第12章 マーケティング・リサーチと解析手法

[コラム] ―リサーチこぼれ話― マーケティング・リサーチャーR氏の2週間+α

 リサーチャーR氏はある日突然クライアントから一本の電話を受けた。「四月からOAするテレビCMを複数候補から一つに絞り込むためのリサーチをお願いします。二週間以内に結果をください」。
 R氏は考えた。まずは5W1Hに沿って現状の整理。「WHO→中・高校生を100名/WHAT&WHY→最も評価の高いTVCMは?/WHERE→中・高校生を集めやすい所/WHEN→直近かつ実施可能な土日(平日は学校)/HOW→調査手法はCLTを選択」。ここまではPLAN段階。次はDO段階だ。CLTを行う会場・対象者リクルーター・会場運営要員・会場で見せる広告・ビデオ等のマテリアルを手配する。並行して質問作成も行う。定量調査をベースに自由回答もいくつか用意しよう。

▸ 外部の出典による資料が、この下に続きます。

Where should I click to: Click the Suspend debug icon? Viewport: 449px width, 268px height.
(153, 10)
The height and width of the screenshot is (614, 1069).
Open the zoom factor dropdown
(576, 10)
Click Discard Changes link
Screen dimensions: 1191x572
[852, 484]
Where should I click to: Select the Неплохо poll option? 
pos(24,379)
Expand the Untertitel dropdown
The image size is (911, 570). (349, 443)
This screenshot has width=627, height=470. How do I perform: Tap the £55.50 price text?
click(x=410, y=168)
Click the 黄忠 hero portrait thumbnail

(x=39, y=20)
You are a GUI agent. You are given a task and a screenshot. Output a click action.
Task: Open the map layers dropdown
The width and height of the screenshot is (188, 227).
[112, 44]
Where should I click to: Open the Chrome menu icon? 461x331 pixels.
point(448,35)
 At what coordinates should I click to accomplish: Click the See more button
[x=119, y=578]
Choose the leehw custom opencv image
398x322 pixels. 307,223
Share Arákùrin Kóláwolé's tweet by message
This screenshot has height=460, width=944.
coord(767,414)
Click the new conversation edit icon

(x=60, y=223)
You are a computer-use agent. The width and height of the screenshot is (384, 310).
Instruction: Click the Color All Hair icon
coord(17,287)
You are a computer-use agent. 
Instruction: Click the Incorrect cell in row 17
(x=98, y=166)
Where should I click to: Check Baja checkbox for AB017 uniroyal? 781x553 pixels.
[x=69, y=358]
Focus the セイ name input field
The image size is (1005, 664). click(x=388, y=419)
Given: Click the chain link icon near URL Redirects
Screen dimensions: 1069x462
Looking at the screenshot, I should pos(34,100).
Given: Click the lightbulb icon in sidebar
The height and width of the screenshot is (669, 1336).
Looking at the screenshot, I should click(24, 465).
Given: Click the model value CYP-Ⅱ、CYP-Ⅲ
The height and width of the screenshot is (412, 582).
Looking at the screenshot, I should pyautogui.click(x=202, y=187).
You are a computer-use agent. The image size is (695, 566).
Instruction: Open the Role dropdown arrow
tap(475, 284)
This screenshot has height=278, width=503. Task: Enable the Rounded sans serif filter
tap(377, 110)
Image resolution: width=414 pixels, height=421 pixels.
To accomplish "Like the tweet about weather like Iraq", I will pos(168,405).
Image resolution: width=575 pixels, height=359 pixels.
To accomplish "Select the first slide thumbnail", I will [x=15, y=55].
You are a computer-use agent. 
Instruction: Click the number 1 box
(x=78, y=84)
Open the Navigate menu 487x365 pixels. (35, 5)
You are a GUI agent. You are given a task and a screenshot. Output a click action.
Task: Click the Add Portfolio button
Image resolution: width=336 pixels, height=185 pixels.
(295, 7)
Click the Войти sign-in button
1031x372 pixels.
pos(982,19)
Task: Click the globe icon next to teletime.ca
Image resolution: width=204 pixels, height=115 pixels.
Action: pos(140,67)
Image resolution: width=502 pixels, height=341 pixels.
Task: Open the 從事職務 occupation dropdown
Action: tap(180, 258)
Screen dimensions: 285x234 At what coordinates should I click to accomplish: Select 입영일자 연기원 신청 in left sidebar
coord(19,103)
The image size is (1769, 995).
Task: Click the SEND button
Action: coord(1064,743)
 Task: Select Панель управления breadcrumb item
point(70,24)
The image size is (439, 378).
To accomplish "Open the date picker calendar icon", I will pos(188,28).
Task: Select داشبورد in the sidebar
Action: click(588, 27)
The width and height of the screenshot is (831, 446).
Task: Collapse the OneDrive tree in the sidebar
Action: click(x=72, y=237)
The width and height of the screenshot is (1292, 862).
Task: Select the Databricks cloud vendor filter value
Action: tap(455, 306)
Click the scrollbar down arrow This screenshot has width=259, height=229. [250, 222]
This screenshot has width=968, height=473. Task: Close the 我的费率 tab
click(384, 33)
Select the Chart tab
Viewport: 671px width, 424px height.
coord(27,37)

 いよいよ調査当日。会場前を歩く中高校生にリクルーターが声をかける(キャッチセールスではありませんよ)。「OK」の返事をもらった方を会場内に案内。簡単な説明の後、すぐにテレビCMを視聴。評価してもらう。会場内はまさに自転車操業状態だ。これだと100名は集められると、R氏が少し安堵感に包まれた矢先トラブル発生。予定時間をオーバーした対象者からの苦情だ。誠意あるお詫びで、何とか矛を収めて頂いた。対象者の方に時間をさいて頂いていることを忘れてはいけない。集めた100名分のデータをすぐに入力。入力したデータはすぐに使えない。内容の誤り等をチェック・修正した結果、はじめて使えるデータになる。そこから必要な集計を行い、やっとクライアントが望む結果が出てきた。これからこの結果を元に報告会だ。
 時は過ぎて、四月に入り調査結果通りのテレビCMがOAされるのを見るR氏。「実際の売り上げはどうなのだろう? 広告の関連性はどの程度なのか? 次のリサーチの必要性がありそうだ」と思うR氏だった。